**Task to carry out**
Collect each line of the records containing the string "inside".

───── Extracted information ─────

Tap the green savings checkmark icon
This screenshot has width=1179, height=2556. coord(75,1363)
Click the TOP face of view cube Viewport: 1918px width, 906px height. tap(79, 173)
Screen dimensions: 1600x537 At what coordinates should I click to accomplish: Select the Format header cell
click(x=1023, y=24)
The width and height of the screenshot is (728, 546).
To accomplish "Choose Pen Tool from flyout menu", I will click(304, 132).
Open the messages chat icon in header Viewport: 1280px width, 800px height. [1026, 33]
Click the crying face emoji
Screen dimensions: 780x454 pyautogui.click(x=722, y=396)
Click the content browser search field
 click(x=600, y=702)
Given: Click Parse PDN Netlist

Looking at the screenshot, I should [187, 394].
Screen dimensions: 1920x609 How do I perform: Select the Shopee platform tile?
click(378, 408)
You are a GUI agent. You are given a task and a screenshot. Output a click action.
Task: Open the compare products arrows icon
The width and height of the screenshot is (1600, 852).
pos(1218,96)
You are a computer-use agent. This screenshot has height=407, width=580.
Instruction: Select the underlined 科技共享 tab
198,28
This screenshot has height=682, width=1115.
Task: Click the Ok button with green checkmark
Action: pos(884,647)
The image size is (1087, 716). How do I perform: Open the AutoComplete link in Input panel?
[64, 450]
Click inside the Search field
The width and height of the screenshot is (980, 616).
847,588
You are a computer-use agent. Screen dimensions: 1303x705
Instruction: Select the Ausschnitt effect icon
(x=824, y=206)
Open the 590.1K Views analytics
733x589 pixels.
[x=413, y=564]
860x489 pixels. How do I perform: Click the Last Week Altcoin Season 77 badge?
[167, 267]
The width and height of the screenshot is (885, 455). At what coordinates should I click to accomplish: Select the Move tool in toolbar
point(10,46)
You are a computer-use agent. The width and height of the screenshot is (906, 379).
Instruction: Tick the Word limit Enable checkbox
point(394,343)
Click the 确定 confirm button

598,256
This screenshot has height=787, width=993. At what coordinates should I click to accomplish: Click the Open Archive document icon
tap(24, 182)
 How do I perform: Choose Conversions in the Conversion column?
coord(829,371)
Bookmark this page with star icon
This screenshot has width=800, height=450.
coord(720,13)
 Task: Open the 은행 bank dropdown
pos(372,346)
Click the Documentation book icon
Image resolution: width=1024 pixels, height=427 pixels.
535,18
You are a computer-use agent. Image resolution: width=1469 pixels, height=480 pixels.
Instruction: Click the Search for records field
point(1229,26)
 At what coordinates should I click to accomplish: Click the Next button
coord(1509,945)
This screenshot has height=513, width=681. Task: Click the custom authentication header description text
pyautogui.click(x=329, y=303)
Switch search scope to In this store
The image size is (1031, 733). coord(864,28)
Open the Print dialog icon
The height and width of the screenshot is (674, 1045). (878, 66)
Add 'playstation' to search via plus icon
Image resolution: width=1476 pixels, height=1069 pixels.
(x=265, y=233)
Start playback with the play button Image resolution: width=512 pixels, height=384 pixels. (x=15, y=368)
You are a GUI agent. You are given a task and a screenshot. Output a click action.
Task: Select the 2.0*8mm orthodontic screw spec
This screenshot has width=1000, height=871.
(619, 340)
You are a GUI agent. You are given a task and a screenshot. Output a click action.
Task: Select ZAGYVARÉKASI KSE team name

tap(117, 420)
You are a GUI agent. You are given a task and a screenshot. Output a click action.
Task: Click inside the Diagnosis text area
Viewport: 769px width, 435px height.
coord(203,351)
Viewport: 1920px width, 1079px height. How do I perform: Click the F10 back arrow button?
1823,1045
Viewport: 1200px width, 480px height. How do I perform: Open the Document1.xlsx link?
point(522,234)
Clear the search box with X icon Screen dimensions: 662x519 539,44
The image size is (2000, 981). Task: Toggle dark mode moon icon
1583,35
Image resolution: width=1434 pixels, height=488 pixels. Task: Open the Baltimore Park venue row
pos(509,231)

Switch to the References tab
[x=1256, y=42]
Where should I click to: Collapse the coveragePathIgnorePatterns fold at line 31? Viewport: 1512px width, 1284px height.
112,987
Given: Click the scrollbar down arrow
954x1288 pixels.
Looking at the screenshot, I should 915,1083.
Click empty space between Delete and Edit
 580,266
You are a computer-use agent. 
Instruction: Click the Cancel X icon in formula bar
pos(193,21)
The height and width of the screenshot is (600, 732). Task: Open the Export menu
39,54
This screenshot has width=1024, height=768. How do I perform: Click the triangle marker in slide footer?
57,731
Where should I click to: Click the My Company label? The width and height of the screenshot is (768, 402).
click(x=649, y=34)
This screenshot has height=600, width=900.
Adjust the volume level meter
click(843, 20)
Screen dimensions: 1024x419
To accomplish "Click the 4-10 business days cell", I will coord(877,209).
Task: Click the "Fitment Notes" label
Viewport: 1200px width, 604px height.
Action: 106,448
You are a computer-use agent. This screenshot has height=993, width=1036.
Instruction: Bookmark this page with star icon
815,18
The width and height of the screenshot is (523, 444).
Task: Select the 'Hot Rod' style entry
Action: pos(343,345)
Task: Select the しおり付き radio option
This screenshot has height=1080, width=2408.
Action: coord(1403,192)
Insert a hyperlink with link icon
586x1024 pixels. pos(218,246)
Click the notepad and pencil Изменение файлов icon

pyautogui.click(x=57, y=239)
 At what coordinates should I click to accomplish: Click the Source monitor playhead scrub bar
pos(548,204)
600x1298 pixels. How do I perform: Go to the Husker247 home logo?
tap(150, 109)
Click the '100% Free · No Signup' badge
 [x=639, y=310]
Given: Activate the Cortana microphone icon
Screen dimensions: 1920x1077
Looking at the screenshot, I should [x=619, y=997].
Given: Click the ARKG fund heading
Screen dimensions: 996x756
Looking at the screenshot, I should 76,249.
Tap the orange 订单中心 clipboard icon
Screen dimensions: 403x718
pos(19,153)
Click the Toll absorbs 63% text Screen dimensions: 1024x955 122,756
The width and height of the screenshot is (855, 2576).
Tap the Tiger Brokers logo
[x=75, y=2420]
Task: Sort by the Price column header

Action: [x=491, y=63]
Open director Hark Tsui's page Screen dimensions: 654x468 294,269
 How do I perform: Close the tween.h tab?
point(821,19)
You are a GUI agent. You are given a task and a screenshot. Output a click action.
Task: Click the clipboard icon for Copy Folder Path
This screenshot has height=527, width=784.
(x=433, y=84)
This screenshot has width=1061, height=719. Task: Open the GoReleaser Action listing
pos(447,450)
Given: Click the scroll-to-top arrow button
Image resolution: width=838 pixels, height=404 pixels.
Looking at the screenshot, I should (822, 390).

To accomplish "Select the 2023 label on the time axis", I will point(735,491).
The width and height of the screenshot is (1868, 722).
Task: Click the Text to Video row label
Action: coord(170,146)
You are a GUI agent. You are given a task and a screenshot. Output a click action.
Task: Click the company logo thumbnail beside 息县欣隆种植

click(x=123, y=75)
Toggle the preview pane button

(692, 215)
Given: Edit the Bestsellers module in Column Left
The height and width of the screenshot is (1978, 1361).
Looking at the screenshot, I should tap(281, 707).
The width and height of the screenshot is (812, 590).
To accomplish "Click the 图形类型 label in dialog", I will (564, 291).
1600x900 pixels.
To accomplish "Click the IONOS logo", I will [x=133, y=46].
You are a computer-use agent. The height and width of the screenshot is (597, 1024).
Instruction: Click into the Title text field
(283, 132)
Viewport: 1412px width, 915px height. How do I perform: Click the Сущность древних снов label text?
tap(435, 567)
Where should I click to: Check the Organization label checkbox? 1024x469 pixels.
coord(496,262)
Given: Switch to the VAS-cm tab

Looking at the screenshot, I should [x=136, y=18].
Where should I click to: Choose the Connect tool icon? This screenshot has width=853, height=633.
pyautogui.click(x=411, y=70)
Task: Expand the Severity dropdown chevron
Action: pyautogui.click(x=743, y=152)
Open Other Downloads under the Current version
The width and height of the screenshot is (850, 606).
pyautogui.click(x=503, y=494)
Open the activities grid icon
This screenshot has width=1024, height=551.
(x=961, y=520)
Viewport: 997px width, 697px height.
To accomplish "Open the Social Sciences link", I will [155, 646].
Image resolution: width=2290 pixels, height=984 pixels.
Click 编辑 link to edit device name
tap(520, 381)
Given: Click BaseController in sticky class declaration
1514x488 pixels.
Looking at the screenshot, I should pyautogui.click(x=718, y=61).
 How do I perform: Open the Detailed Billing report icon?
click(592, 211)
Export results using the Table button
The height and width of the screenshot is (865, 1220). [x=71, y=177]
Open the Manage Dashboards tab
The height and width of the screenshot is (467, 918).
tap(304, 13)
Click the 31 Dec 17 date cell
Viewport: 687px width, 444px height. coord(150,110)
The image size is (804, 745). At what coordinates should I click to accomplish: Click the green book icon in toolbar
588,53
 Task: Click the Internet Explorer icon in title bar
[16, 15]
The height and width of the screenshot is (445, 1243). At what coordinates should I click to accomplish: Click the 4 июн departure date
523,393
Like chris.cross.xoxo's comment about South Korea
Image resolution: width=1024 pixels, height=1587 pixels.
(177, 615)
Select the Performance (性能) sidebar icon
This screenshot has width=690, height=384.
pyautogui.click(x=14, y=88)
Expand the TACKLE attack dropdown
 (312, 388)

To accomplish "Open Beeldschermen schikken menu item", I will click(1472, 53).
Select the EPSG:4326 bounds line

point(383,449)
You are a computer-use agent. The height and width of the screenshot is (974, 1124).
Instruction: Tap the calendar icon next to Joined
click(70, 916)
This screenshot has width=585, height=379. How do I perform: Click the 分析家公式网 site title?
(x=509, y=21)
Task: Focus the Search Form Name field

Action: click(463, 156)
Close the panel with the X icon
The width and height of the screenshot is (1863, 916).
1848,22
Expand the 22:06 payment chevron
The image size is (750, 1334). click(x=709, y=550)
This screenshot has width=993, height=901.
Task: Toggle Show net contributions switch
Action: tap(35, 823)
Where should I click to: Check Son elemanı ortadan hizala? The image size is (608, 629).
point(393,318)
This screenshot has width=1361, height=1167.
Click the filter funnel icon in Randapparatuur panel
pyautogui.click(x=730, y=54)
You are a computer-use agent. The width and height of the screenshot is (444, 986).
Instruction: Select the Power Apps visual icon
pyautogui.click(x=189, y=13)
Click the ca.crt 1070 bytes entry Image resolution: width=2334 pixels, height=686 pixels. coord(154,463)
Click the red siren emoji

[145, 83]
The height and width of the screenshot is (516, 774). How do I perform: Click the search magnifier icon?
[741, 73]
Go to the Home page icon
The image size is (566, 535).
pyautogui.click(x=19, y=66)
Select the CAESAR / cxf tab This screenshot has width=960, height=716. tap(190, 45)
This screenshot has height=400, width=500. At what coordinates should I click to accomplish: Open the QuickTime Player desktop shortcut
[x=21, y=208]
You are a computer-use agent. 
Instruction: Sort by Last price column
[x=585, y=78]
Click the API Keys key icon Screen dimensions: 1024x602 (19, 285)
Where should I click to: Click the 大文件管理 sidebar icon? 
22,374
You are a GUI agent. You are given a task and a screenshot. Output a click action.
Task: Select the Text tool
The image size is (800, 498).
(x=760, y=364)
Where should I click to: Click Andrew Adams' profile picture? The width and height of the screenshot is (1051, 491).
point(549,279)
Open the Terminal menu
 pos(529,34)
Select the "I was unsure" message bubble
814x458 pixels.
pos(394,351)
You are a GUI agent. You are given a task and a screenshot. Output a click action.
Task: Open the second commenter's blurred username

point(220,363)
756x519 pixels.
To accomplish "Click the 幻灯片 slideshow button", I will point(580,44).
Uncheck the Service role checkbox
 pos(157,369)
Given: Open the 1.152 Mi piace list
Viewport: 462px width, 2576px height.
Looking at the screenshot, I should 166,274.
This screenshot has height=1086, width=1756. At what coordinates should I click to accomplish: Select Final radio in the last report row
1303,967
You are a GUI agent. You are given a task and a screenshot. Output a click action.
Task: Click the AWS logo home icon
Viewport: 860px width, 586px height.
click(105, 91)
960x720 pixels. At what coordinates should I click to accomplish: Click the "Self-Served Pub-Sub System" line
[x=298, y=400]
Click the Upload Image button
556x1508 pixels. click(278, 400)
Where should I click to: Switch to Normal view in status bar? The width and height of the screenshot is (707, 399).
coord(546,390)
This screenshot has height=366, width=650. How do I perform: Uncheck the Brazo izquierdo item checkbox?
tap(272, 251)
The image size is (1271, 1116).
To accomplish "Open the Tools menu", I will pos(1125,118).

─────

**Answer to this task**
Click inside the Search field
Task: Click inside the Diagnosis text area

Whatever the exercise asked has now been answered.